> **Work order**
Search the records for the string "height", and show each line where it appears.
+++++
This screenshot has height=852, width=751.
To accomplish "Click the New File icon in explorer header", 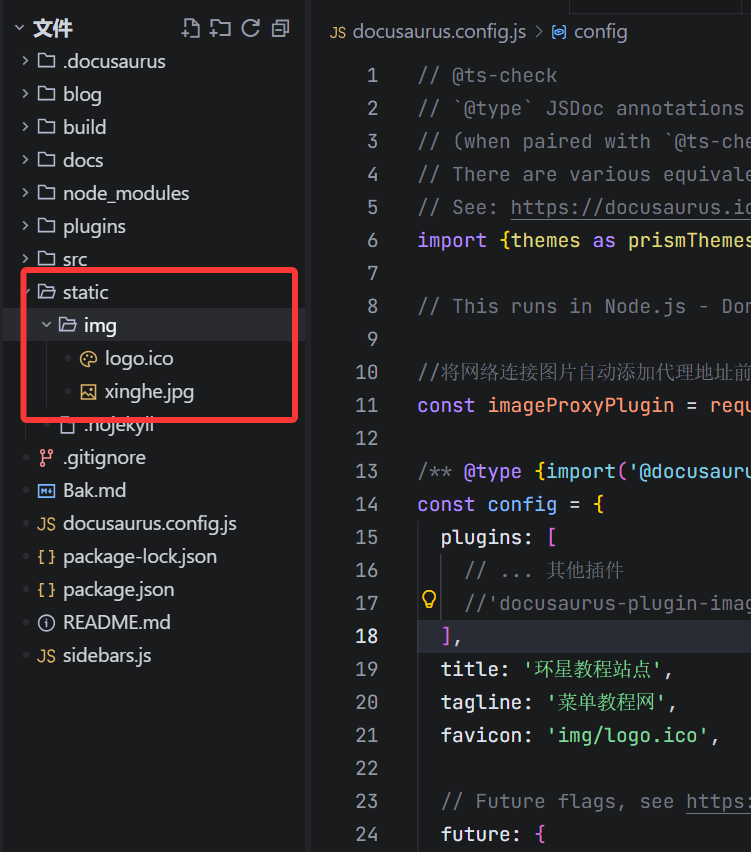I will [x=190, y=28].
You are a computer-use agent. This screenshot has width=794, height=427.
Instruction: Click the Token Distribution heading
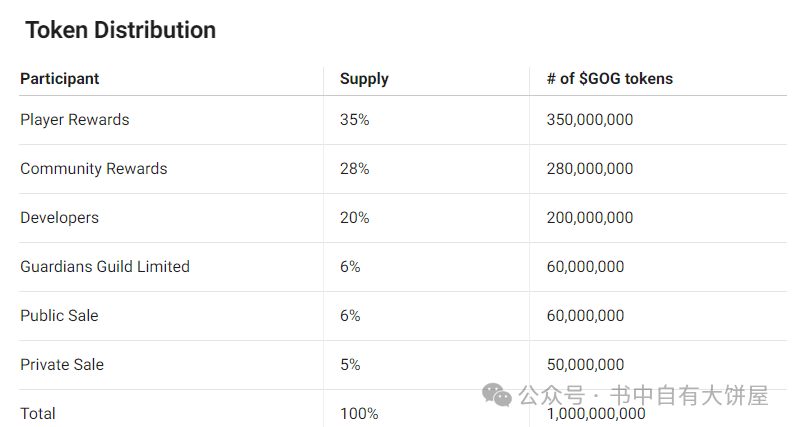(121, 30)
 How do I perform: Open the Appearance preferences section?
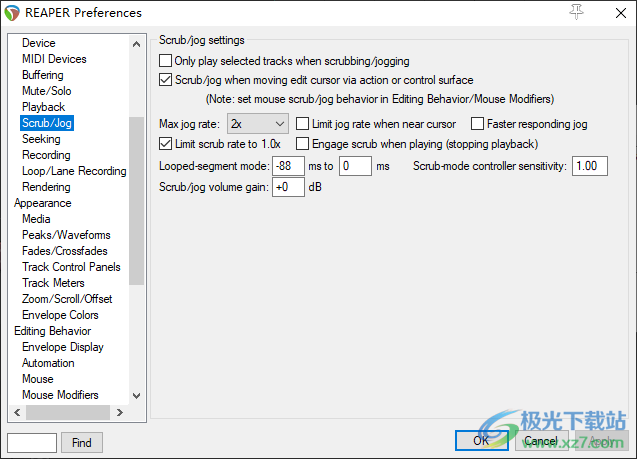[x=42, y=203]
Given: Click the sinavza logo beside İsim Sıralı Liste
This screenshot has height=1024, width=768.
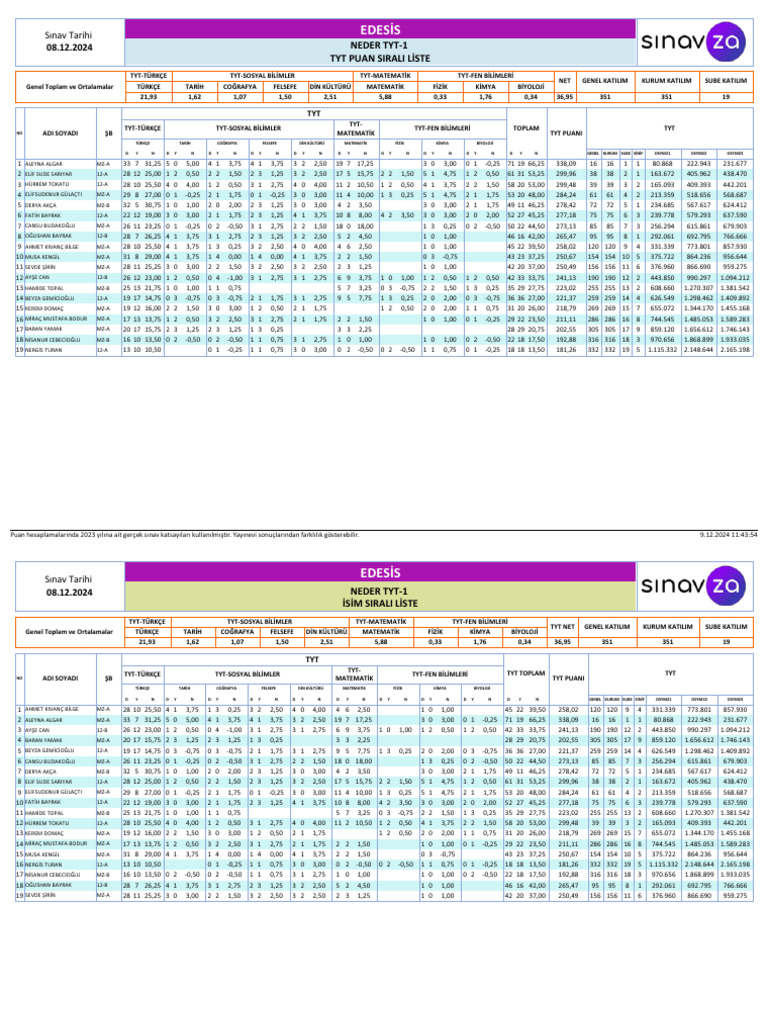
+++++
> **Answer**
This screenshot has height=852, width=751.
You are a computer-use agent. This screenshot has width=794, height=427.
This screenshot has height=1024, width=768.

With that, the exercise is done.